■ **Activity**
Set down, word for word, the part of the passage on translations of verse 15 that starts at "Who can (make)" and ends at "will gradually arise.".

■ **Exercise passage**
And I think he does a damn good job. You can compare his translation of verse 15 with the James Legge version below, for example. I know which translation I prefer.


"The skilful masters (of the Tao) in old times, with a subtle
and exquisite penetration, comprehended its mysteries, and were deep
(also) so as to elude men's knowledge. As they were thus beyond men's
knowledge, I will make an effort to describe of what sort they
appeared to be.

Shrinking looked they like those who wade through a stream in
winter; irresolute like those who are afraid of all around them; grave
like a guest (in awe of his host); evanescent like ice that is melting
away; unpretentious like wood that has not been fashioned into
anything; vacant like a valley, and dull like muddy water.

Who can (make) the muddy water (clear)? Let it be still, and it
will gradually become clear. Who can secure the condition of rest?
Let movement go on, and the condition of rest will gradually arise.

■ **Exercise data**

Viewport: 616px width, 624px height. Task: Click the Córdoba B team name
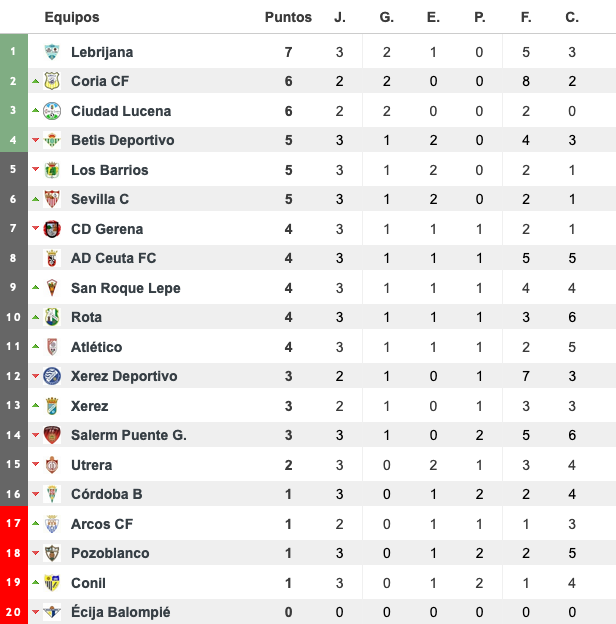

■ **Answer space**
Who can (make) the muddy water (clear)? Let it be still, and it
will gradually become clear. Who can secure the condition of rest?
Let movement go on, and the condition of rest will gradually arise.